Dalam melihat konsekuensi dari pemberlakuan BHP kepada institusi-institusi perguruan tinggi, selalu terdapat dua sudut pandang. Pertama sudut yang meluluskan kebijakan tersebut dan yang kedua sudut pandang yang mengkritisi. Kedua belah pihak ini bertemu pada fakta bahwa otonomi pendidikan tinggi akan mengurangi porsi pemerintah dalam penyediaan dana operasional perguruan tinggi, yang pada gilirannya mau tidak mau, suka tidak suka, perguruan tinggi mesti lebih kreatif dalam hal pendanaan, dan salah satu imbasnya adalah biaya yang ditanggung pelajar akan bertambah tinggi.

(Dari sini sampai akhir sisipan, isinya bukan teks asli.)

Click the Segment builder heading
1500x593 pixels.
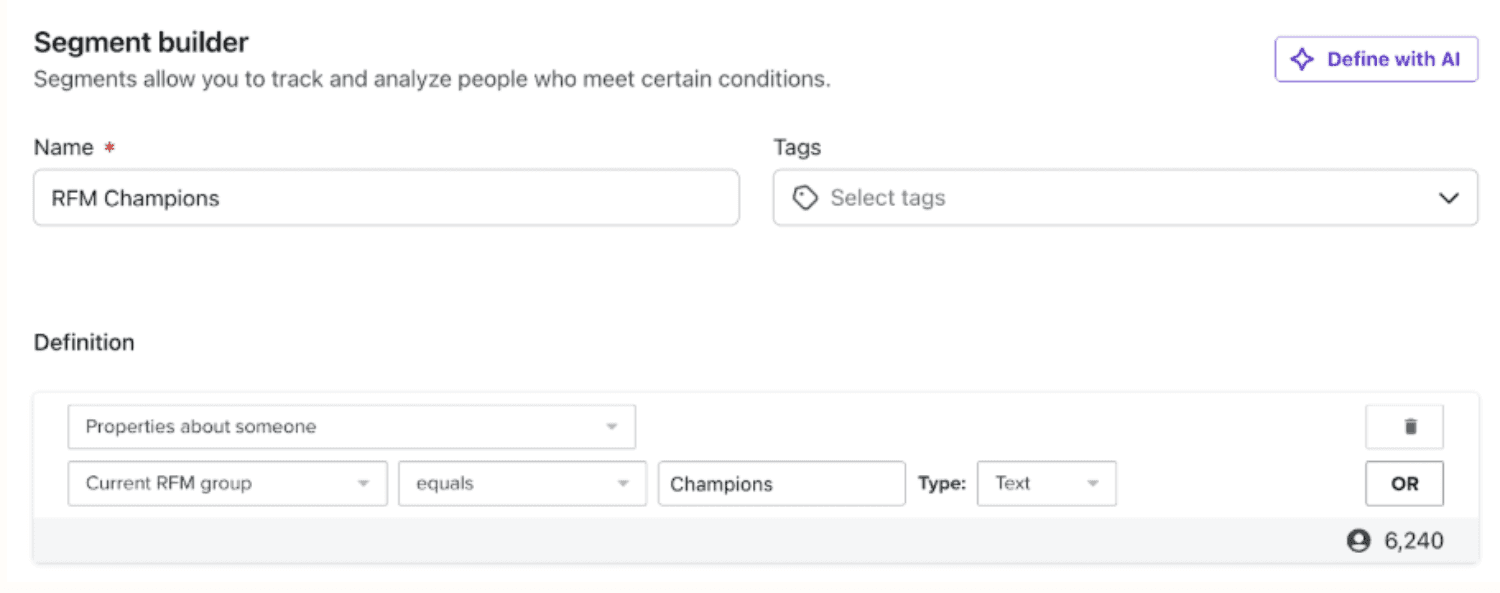[x=141, y=42]
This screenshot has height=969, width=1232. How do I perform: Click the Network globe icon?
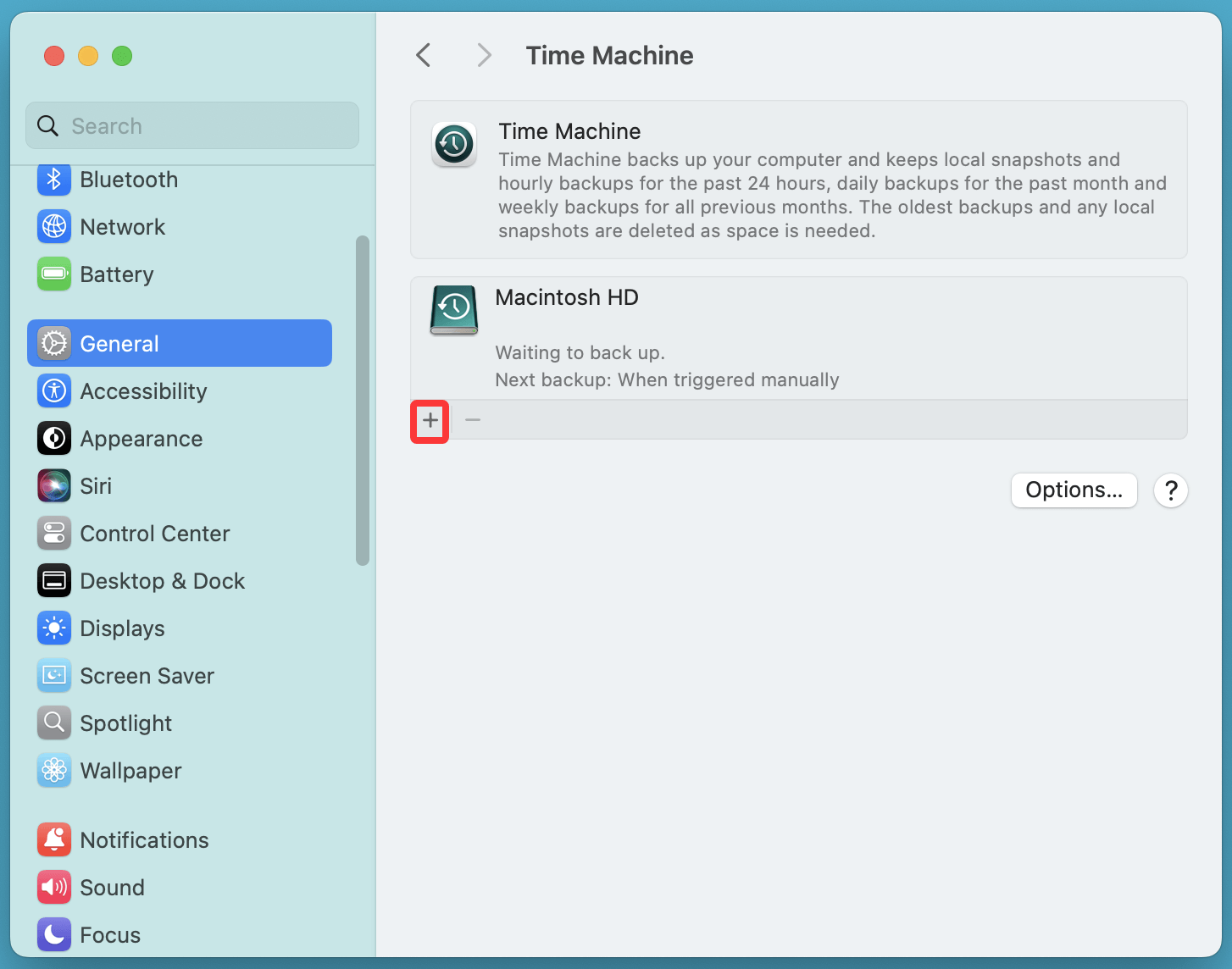click(54, 227)
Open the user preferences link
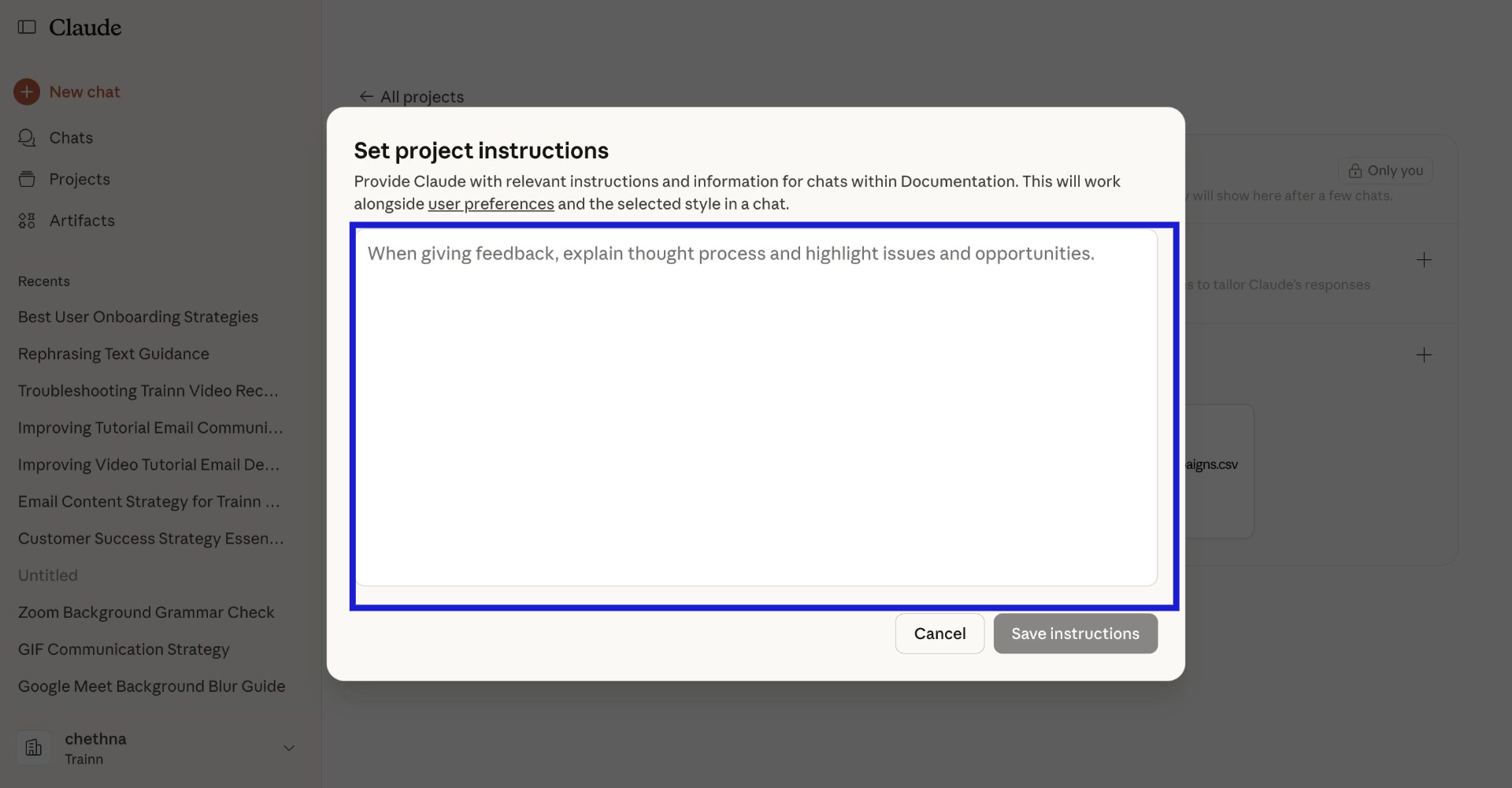1512x788 pixels. pyautogui.click(x=491, y=203)
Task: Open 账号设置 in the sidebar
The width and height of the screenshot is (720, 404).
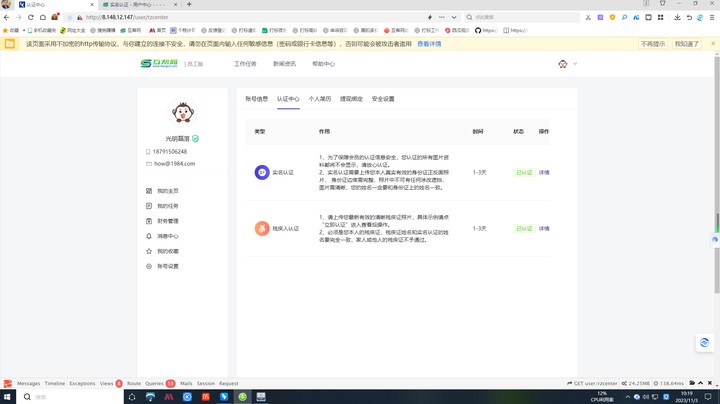Action: [167, 266]
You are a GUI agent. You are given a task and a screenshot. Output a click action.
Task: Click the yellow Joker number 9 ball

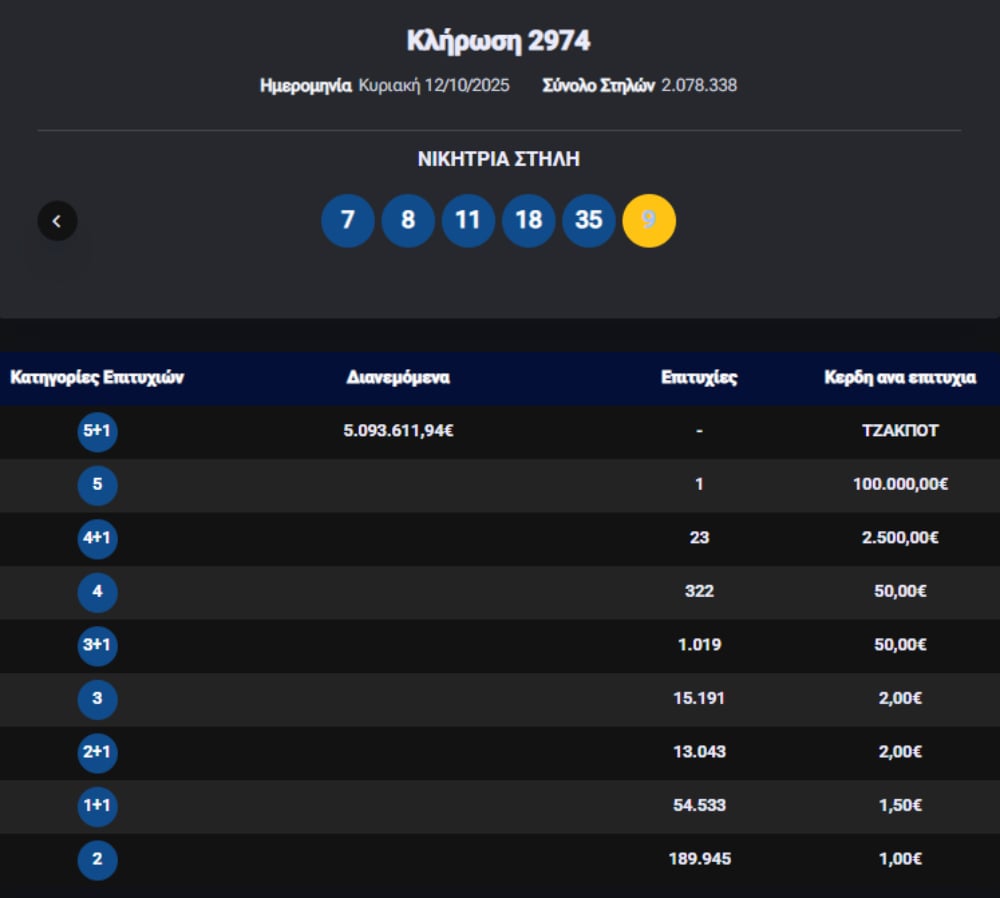tap(649, 221)
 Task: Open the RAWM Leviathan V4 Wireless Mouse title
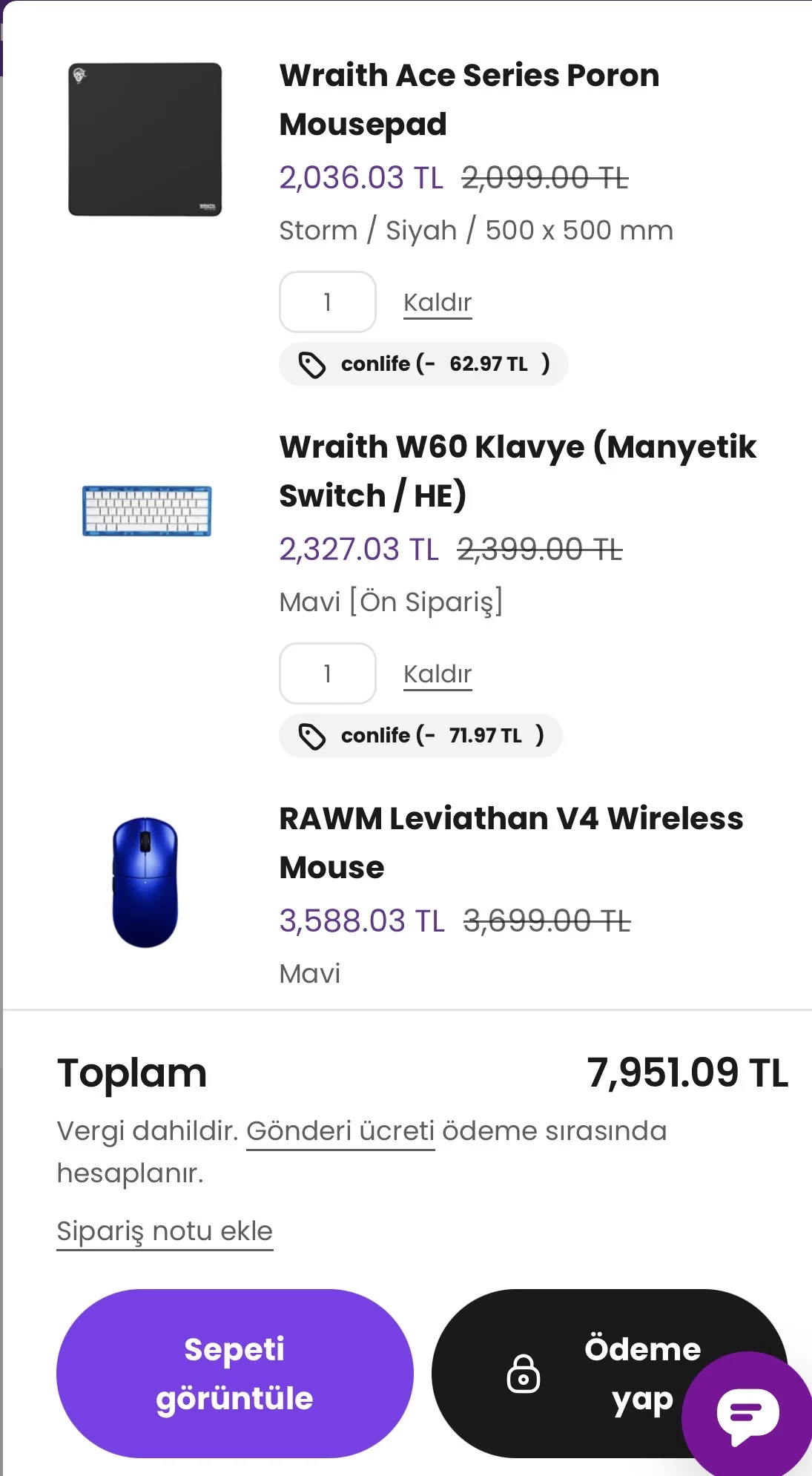click(x=510, y=843)
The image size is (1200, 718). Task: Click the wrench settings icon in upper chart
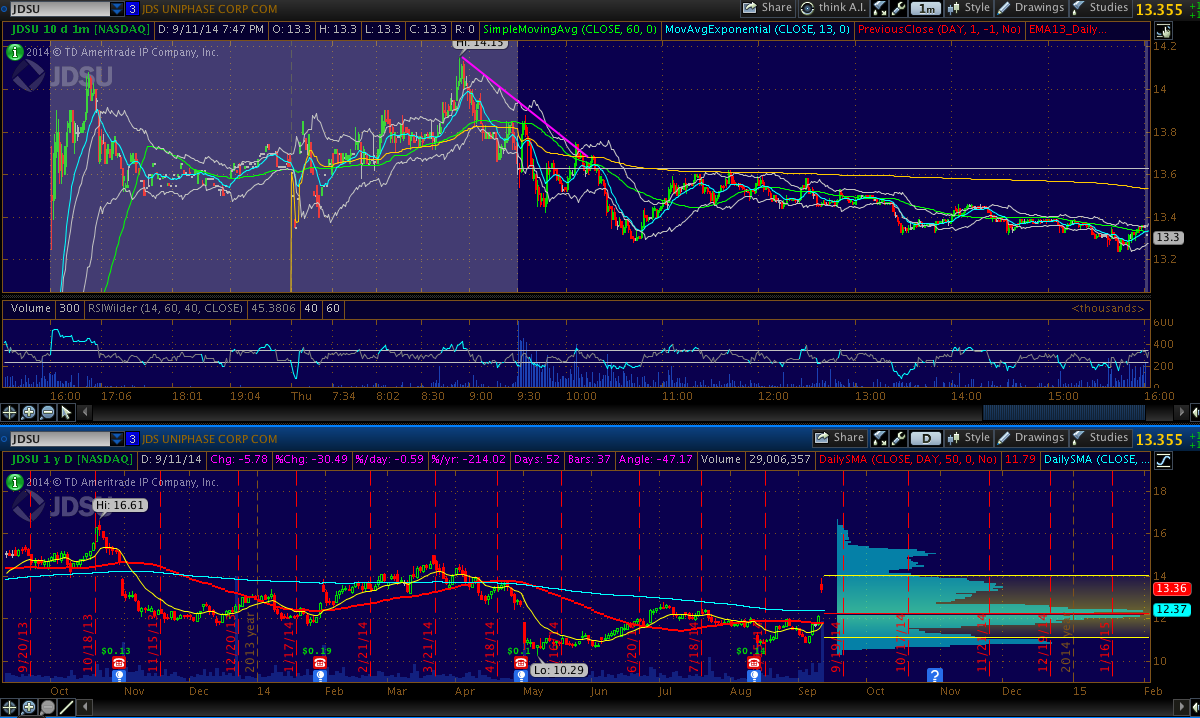[x=897, y=8]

Tentu saja hal tersebut (naiknya biaya) tidak boleh terjadi. Bagaimana mungkin orang-orang pembuat kebijakan menambahkan lagi satu jenis seleksi penerimaan calon mahasiswa: Seleksi Keuangan. Bagaimana mungkin pemerintah merumuskan kebijakan yang akan melabrak UU No. 20 tahun pasal 11 (1) yang bunyinya: "Pemerintah dan pemerintah daerah wajib memberikan layanan dan KEMUDAHAN, serta menjamin terselenggaranya pendidikan yang bermutu bagi setiap warga negara tanpa DISKRIMINASI" (!!!). Ya, seleksi keuangan adalah bentuk diskriminasi. Atau bila kita merujuk pada pasal lima: "setiap warga negara mempunyai hak yang sama untuk memperoleh pendidikan yang bermutu" Mungkin tidak salah jika kita menyebut pemerintah setengah hati dalam memberikan hak tersebut.

Memang kita tidak dapat menyangkal kapitalisme sudah sangat mendarah daging, suka atau tidak, disadari atau tidak, kapitalisme telah merasuk ke dalam urat nadi kehidupan manusia. (Tajuk Rencana Sinar Harapan), termasuk sektor pendidikan yang juga dirasuki mazhab yang cuma berpihak kepada orang-orang kaya tersebut. Lalu bila pendidikan hanya berpihak kepada orang-orang kaya, hendak dikemanakan nilai, semangat dan ruh pendidikan?

Kapitalisasi pendidikan sebagaimana tersirat dalam UU RI tentang Sistem Pendidikan Nasional (Sisdiknas) dengan jelas mengandung pembodohan terutama peserta didik, bahkan tidak mencerminkan nilai-nilai/semangat pembukaan UUD 1945: Mencerdaskan kehidupan bangsa. Forum Cipayung Yogyakarta dengan berapi-api menyatakan UU Sisdiknas tidak berniat memperbaiki kualitas kehidupan bangsa, tidak mampu membendung arus kapitalisme pendidikan, semakin menguatkan politisasi negara terhadap pendidikan, dan menghapus nilai, semangat, dan ruh pendidikan.

Ya, memang begitulah fakta yang hadir.

Jadi, meskipun pemerintah mengacu kepada Deklarasi Lima tentang Kebebasan Pendidikan & Otonomi Pendidikan Tinggi yang menjabarkan bermacam-macam nilai postif otonomi pendidikan—atau kapitalisasi pendidikan, tetap kita tidak dapat menerima pemberlakuan otonomi pendidikan (atau Pembentukan BHP, atau pelegalan Kapitalisasi pendidikan) tersebut. Lebih-lebih porsi dana APBN yang dianggarkan bagi sektor pendidikan cuma 12%, itu pun masih dipasung untuk dibagi-bagikan ke Departemen negara yang lain (tidak semuanya untuk Depdiknas).

Seandainya otonomi Pendidikan diberlakukan di negara yang sudah maju, mungkin hal tersebut tidak membawa dampak negatif. Tapi tidak dengan negara Bumiputera ini, jangan lupa dong, Ini Indonesia Bung!!